Maybe the turnip lands hard and spills the ink all over the papers obliterating something important. Maybe the rustic farmer and the Lou Grant editor get into a big argument. Maybe they have a big laugh. Maybe the encounter starts a big turnip growing competition that all the local farmers get in on. Maybe the farmer is a woman who had been told she didn’t know anything about turnip farming. Maybe she’s an aspiring journalist and her name is Mary Tyler Moore.

Ok, you see how this goes. It is so much fun to imagine the “real story.”

Here are a couple of examples of ones I’ve tackled so far.

A female blacksmith arrived last week. Charley Brust is responsible and happy.”

This clip was published November 29, 1884 in the Altamont Enterprise under the Guilderland Center section. A female blacksmith! In my story, I named her Maisie Baxter.

“Mr. Garrett Hotaling is having hard luck, having recently lost a horse and a hog. Its an old saying, “Those that have must lose.” Blessed be nothing, Garry.”

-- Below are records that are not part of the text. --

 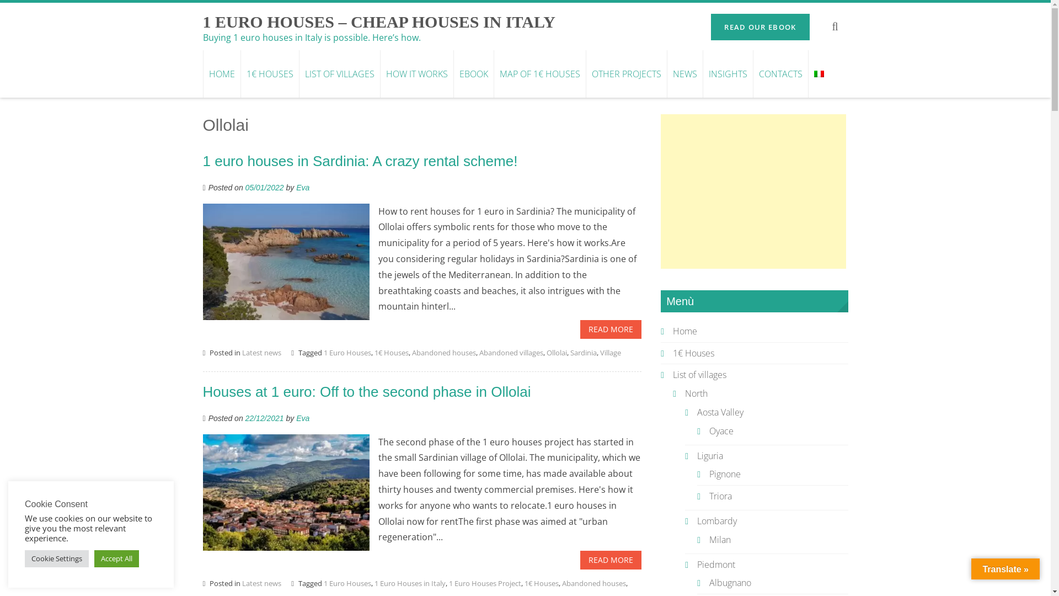 What do you see at coordinates (557, 353) in the screenshot?
I see `'Ollolai'` at bounding box center [557, 353].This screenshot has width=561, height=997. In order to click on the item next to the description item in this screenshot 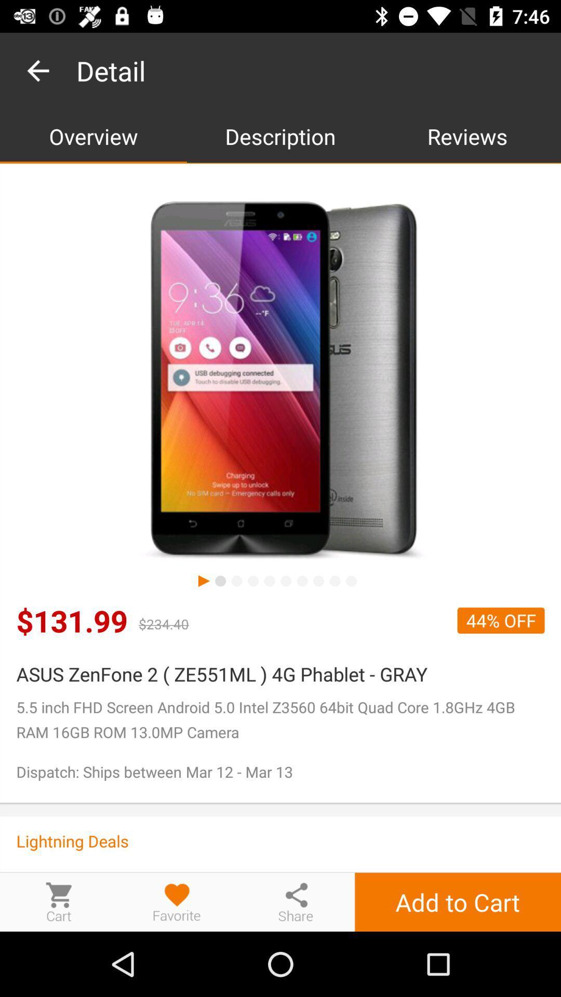, I will do `click(93, 136)`.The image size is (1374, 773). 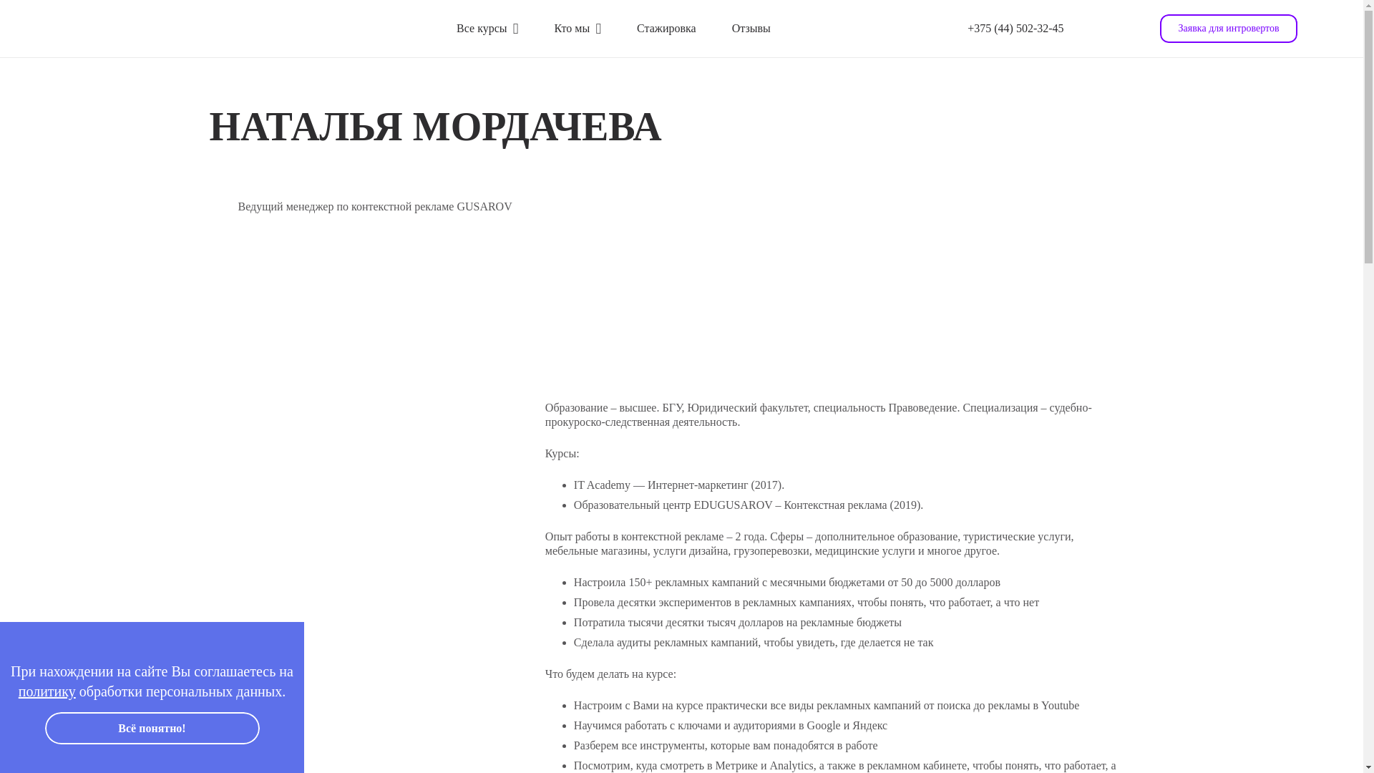 What do you see at coordinates (1015, 28) in the screenshot?
I see `'+375 (44) 502-32-45'` at bounding box center [1015, 28].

This one was published in the November 18, 1892 issue of the Altamont Enterprise in the Voorheesville Section. “Blessed be nothing.” That’s harsh. What does it even mean? Poor Garry! My Garry encounters a lady reporter who shouts that at him after getting knocked down by Garry’s runaway horse.

Maybe one of these days I’ll get these stories together and share them with all of you.

This picture of William Law Learned is from Howell & Tenny's Bicentennial History of
Albany County by way of the Find a Grave website.

* The article refers to Judge Leonard. I am very confident that this is actually Judge William Law Learned. Spelling was not anyone’s specialty in the 1800s.

While there are plenty of references to the Leonard family in Bethlehem, none of them, as far as I can tell, were judges. In an 1870 gazetteer (basically a phone directory without the phone) for Bethlehem, Southwick Leonard was the proprietor of the Bethlehem Hotel at Adams Station. Isaac was a farmer, also at Adams Station. And William L. Learned of Cedar Hill was a lawyer and farmer.

Now, pop over here and take a look at a very long and flowery biography of Judge Learned.

https://accessgenealogy.com/connecticut/biography-of-william-l-learned.htm

Buried in there, you can see where he was first appointed, then elected for a 14 year term, as a Justice of the Supreme Court in 1870. This bio specifically references the case of a Mr. Lowenstein who murdered a Mr. Weston. Well, there is an article in the February 26, 1874 Coeymans Herald detailing the Verdict handed down by Judge Leonard in the Lowenstein case. It’s got to be the same judge.

One little tidbit, while looking at the 1870 Agriculture Census, Ancestry interpreted the handwriting as W. L. Leonard. When you go to the actual page, the handwriting clearly says Learned. Learned (Leonard) by the way, had 200 acres and reported on his Irish potatoes, butter and hay. No turnips listed.

And after all this writing about turnips, and as your reward for reading this far down on the blog, as a kid, I found it hilarious when mom would joke that her New Hampshire farming ancestors grew “lettuce, turnip and pea.”